7.5 mile run, circuits

rest

repeat.

not always 3 days on the trot, sometimes needed a rest day after day two if i've not slept well or feeling sore. trying not to get injured is the most important thing

we got any current/ex paras or marines or anyone like that who's got any hints/tips for getting fit enough, things to focus on etc? Would appreciate the help


----------



## Simon01 (Feb 23, 2009)

All i can say to you mate is train train train. Concentrate on your cardio mate. How old are you?


----------



## 44carl44 (Apr 24, 2013)

Yeh no point in just running and sprinting you need to get some weight on your back.


----------



## Simon01 (Feb 23, 2009)

44carl44 said:


> Yeh no point in just running and sprinting you need to get some weight on your back.


And what do you no about it? haha


----------



## 44carl44 (Apr 24, 2013)

Start running in boots.then back pack with 5kg then work your way up in weight.up to 20/22kg


----------



## 44carl44 (Apr 24, 2013)

Simon01 said:


> And what do you no about it? haha


 Dont no mate one time I went camping that was kind of like the army.lol


----------



## Simon01 (Feb 23, 2009)

44carl44 said:


> Start running in boots.then back pack with 5kg then work your way up in weight.up to 20/22kg


Second that mate.


----------



## Guest (Feb 1, 2011)

I'm 25


----------



## Simon01 (Feb 23, 2009)

44carl44 said:


> Dont no mate one time I went camping that was kind of like the army.lol


Yeah, we all sat around a camp fire with face paint on. lol


----------



## Simon01 (Feb 23, 2009)

ALR said:


> I'm 25


Well trust me mate id get practicing running in boots.


----------



## 44carl44 (Apr 24, 2013)

Thing is mate you can have all the cardio in the world and run 1.5 mile in 7.30.but when you put weight on your back it's a whole diffrent ball game.belive me you will thank me if you get a heads up with running with a bit of weight.


----------



## 44carl44 (Apr 24, 2013)

Simon01 said:


> Yeah, we all sat around a camp fire with face paint on. lol


yeh well some of us did that.then others could not hack it and got the boot not pointing the finger at you mate.lmao


----------



## scobielad (Feb 27, 2010)

Yeah and practice getting up early...going to bed late....shouting at yourself in the mirror and start reading the lonely planet on Afghanistan.


----------



## BLUTOS (Mar 5, 2005)

Take a fools advice, join Rifles, get "military" fit then go for wings. You'll be in earning, having a look see and might choose a pathway in the Mob that suits your needs wishes and aims.

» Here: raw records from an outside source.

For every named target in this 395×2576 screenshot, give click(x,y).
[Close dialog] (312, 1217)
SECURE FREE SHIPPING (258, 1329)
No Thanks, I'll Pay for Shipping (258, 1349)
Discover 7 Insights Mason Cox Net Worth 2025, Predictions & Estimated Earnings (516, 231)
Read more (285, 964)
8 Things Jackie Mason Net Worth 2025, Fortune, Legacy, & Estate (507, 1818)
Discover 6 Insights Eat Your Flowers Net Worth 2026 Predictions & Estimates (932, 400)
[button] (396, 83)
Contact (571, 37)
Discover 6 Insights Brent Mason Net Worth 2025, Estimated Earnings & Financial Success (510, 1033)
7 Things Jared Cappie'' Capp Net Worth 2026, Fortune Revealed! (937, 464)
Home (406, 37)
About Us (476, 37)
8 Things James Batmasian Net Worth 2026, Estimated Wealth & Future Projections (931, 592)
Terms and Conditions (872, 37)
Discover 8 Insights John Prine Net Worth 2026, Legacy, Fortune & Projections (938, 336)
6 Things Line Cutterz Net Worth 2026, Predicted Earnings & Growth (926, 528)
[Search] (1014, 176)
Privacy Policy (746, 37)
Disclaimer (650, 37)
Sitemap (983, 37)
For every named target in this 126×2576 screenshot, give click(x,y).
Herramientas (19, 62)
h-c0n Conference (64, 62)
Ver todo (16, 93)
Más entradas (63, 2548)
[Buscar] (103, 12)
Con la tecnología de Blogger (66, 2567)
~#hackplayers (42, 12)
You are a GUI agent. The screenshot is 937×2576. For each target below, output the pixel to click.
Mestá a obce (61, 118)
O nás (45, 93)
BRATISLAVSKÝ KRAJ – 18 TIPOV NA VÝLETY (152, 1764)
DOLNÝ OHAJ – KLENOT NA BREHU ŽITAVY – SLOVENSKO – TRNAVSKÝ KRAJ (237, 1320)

Living in Plymouth you see bootnecks running all over the place, so one thing that I would suggest is get your miles in on the road.

Focus on reducing your resting heart rate when at rest and the time it takes your heart to return to a regular beat after exercise (ie your heart is exercising at 105 beats per minute but returns to say 60 beats per minute ((your resting heart rate)) in as little time as possible) Keep the odd weight day in your routine for basic compounds but focus on green workouts in local parks for body weight dips and chins etc etc.

Plus get used to running in boots, chat with your pops about his tips for toughening your tootsies up.

Good luck and when you get in DONT FORGET TO KEEP YOUR BLOODY HEAD DOWN!


----------



## mikep81 (Oct 8, 2010)

Lots of running, and core strength training. You're on the right track with your bodyweight circuits but also include some sort of heavy training. Also as has been said, get some weight on when doing your runs. It's not a comfortable feeling for someone who has never done it to have TAB around with a heavy Bergen on. I'm ex Infantry and our CFT is 8 miles over hilly terrain in 1hr 50 mins with a minimum weight of 25kg, so use that as a guide to get some slow state tabbing in. Outside of training I've regularly carried 45kg+, and speed doesn't come into that, so its a slow and steady affair. Fast walking up hill and on flats, combined with jogging on downhills and flats. If you can comfortably do 8 miles in under 2 hours with 30kg on your back you'll have no probs.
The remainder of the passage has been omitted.